The application description to generate a scoring spec for.

Examples:

"Write a children's story communicating a simple life lesson."

examples
SDKLabeledExample · object[]
required

Rated examples to use for generating the discriminating questions. The scores can be class labels or actual scores (but must be between 0 and 1)

Examples:
[
{
"llm_input": "good input",
"llm_output": "good response",
"score": 0.9
},
{
"llm_input": "neutral input",
"llm_output": "neutral response",
"score": 0.5
}
]
preference_examples
SDKPreferenceExample · object[]
required

Preference examples to use for generating the discriminating questions. Must specify either the examples or preference examples

Examples:
[
{
"chosen": "chosen response",
"llm_input": "some input",
"rejected": "rejected response"
}
]
batch_size
integer
default:10

Number of examples to use in one batch to generate the questions.

Examples:

"10"

existing_questions
Question · object[]

Existing questions for the applications, these may or may not be retained in the output depending on their performance

Examples:
[
{
"label": "some input",
"question": "Is the output relevant to input?",
"weight": 1
}
]
num_questions
integer
default:-1

The maximum number of new questions that the generated scoring system should contain. If <= 0, then the number is auto selected.

Examples:

"10"

retain_existing_questions
boolean
default:true

If true, only generate new questions that improve the accuracy.

Examples:

false

try_auto_generating_python_code
boolean
default:true

If true, try to generate python code for the generated questions.

Examples:

false

Response

Successful Response

detailed_status
string[]
required

Detailed status of the job

Examples:
["Downloading model", "Tuning prompt"]
job_id
string
required

The job id

Examples:

"1234abcd"

state
enum<string>
required

Current state of the job

Available options:
QUEUED,
RUNNING,
DONE,
ERROR,
CANCELLED
balanced_accuracy
number | null

Weighted combination fo average accuracy per class for the labeled data and overall accuracy for preference data.

f1
number | null

F1 for the labeled data.

num_labeled_examples_used
integer | null

Number of labeled examples used for spec generation.

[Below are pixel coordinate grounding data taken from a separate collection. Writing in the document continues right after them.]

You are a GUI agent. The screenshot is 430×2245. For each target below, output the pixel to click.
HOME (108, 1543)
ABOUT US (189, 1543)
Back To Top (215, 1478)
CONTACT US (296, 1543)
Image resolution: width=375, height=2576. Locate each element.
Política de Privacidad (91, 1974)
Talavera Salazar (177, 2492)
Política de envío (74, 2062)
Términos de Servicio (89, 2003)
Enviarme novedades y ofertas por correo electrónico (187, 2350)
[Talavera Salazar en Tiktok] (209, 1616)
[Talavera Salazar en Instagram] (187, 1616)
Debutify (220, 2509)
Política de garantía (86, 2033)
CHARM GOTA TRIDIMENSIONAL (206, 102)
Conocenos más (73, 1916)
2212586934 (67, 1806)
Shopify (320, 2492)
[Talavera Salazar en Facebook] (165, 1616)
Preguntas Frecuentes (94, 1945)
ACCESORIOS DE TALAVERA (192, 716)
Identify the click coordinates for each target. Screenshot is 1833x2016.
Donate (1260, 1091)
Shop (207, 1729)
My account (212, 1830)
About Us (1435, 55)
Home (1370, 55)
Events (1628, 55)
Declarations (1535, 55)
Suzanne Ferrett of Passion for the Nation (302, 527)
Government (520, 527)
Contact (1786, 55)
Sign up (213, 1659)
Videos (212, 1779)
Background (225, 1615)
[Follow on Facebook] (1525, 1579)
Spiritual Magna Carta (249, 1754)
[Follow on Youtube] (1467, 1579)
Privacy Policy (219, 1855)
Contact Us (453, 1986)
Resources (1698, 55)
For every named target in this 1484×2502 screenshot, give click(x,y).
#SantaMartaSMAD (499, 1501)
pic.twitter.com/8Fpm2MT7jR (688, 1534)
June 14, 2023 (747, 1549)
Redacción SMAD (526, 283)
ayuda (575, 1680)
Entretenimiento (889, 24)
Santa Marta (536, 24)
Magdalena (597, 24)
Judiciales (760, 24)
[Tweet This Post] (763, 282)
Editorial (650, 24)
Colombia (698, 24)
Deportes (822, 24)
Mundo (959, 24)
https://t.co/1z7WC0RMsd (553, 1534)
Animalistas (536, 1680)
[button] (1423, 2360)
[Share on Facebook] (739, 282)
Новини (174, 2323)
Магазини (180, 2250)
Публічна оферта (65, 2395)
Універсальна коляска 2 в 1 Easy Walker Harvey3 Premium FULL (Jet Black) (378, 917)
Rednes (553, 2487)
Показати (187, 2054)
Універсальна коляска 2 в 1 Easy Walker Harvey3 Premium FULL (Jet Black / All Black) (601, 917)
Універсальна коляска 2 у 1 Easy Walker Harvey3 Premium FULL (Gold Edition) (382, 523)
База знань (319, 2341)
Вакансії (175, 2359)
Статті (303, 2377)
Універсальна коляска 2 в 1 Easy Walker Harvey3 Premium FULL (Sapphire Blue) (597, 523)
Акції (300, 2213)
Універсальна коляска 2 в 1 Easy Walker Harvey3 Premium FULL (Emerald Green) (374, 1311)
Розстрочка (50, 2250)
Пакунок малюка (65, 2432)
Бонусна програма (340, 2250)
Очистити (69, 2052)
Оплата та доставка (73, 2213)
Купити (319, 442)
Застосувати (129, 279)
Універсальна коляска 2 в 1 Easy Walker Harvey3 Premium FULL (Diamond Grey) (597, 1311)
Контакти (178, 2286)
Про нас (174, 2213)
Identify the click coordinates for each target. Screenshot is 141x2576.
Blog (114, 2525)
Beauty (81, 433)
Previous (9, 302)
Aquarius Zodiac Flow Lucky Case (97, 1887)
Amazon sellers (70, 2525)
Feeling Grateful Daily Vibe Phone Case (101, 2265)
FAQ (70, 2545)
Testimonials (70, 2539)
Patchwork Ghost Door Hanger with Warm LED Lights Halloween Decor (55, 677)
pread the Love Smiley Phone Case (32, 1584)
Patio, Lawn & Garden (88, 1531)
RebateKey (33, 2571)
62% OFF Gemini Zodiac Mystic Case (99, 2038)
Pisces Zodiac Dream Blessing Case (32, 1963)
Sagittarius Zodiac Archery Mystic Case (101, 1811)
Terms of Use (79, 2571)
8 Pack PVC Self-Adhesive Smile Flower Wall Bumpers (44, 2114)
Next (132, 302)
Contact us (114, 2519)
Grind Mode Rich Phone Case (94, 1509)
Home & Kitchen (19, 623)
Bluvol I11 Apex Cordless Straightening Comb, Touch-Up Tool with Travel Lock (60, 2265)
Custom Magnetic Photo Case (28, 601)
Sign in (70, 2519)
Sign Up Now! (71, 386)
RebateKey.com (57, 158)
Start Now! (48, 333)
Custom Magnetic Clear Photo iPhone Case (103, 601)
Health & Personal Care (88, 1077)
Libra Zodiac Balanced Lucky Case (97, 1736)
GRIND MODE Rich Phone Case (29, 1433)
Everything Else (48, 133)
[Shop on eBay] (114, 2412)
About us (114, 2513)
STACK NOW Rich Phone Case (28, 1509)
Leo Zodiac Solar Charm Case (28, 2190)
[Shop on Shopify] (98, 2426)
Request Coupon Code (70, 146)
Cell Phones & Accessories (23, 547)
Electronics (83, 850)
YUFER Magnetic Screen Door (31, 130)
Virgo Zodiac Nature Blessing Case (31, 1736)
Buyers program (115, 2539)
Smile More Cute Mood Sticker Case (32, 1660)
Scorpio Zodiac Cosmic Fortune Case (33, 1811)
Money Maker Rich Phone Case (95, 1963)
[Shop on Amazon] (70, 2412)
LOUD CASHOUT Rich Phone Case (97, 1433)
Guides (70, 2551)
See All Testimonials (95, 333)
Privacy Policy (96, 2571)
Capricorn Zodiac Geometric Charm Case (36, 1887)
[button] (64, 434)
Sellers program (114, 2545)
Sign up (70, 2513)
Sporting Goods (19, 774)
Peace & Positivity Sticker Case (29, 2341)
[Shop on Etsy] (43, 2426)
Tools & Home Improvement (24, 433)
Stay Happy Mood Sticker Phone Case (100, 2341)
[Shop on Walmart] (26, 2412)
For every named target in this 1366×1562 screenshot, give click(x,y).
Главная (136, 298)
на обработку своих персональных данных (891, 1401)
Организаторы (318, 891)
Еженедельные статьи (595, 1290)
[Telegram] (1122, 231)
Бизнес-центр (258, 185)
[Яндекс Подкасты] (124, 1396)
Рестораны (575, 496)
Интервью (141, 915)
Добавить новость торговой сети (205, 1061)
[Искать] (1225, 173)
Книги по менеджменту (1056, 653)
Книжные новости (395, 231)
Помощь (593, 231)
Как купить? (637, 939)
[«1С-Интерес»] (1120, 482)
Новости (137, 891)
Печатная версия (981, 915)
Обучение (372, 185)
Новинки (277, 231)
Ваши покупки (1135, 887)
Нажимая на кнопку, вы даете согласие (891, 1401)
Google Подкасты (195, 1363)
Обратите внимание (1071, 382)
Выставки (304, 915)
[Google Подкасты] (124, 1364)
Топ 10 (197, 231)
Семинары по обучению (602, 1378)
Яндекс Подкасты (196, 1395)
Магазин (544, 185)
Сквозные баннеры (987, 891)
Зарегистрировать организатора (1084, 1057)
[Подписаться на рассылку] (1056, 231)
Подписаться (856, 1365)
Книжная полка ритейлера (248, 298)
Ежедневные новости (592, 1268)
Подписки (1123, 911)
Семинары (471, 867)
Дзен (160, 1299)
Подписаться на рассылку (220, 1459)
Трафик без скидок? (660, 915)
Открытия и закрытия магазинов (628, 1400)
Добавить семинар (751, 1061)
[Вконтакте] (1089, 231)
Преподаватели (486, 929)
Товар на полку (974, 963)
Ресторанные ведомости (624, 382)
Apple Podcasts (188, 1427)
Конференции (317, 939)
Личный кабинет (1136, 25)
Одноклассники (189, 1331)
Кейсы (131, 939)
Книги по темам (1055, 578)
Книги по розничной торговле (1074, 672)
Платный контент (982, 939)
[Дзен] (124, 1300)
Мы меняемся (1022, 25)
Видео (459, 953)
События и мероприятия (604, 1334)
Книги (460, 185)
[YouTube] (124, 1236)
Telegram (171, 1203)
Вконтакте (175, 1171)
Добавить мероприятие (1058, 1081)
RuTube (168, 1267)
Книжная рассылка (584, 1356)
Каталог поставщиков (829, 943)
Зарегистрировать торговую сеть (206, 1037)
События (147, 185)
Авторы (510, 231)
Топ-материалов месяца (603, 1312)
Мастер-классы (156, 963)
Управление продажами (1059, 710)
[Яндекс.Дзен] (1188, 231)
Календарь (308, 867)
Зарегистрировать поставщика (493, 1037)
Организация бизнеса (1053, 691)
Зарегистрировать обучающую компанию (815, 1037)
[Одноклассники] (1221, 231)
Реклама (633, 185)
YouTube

num_preference_examples_used
integer | null

Number of preference examples used for spec generation.

precision
number | null

Precision for the labeled data.

recall
number | null

Recall for the labeled data.

scoring_spec
Question · object[] | null

The generated scoring spec

threshold
number | null

Threshold to use to separate 0 and 1 labels in the case of classification.